Collectively, this is why we feel very good about our liquidity going forward. We continue to generate strong member growth in the fourth quarter and ended 2018 with 756,000 members, up 39% over last year. From a monetization perspective, we are seeing encouraging trends.

Our core average revenue per member increased 23% to $88 from $71 for the same period last year. As we expand our products, such as MogoWealth, we have more opportunities to bring new members into the Mogo ecosystem, more ways to add value and build engagement with our growing member base and more ways to digitally cross-sell.

With each passing month, we gain more data on members' trends and patterns, data we are electing to continue to refine and improve the monetization.
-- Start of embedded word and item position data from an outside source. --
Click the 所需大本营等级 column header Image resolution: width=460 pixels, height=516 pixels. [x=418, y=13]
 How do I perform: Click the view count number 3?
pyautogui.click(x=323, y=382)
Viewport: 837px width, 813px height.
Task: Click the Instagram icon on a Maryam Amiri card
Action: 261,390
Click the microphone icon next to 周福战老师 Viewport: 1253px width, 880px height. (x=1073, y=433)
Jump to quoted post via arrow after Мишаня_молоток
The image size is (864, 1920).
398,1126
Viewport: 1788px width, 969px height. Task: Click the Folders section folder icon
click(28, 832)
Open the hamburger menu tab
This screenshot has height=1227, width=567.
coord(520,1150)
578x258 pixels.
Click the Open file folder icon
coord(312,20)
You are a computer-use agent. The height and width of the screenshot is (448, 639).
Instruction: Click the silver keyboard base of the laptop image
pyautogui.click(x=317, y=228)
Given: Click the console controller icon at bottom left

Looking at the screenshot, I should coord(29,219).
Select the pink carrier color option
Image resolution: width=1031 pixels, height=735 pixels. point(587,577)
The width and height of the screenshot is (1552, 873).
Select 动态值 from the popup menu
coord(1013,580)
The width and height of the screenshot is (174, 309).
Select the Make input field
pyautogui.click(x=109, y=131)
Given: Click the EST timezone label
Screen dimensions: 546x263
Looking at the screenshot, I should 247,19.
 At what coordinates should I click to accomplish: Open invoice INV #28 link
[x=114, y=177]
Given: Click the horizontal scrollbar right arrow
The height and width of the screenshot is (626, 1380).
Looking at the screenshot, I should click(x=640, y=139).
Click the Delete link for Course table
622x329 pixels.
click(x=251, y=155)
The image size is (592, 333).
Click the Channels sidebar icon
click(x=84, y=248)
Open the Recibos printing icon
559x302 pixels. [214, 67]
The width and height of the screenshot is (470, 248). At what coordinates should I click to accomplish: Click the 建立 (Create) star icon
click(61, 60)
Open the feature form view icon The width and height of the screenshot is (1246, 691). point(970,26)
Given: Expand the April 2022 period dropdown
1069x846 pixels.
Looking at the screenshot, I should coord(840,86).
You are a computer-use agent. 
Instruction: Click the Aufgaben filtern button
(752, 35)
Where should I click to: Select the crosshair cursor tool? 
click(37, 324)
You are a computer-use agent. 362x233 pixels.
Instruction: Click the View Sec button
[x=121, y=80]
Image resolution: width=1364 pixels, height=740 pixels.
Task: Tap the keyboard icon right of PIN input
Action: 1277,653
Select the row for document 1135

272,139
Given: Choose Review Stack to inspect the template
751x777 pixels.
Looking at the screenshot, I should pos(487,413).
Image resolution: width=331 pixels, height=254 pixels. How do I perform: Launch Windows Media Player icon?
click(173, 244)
So, as we look ahead to 2019 and beyond, clearly, we have a huge opportunity in front of us, and we are really at the front end of that growth runway.

We have multiple important growth drivers this year led by the introduction of new fee-based products we outlined, products that open up significant new revenue streams for the company.

As we continue to add these products that are broad cross section of members and Canadians in general, like MogoWealth and the new card program, we have more opportunities to both expand our member base and monetize it, further solidifying our position as the leading mobile-first digital challenger to banks in Canada.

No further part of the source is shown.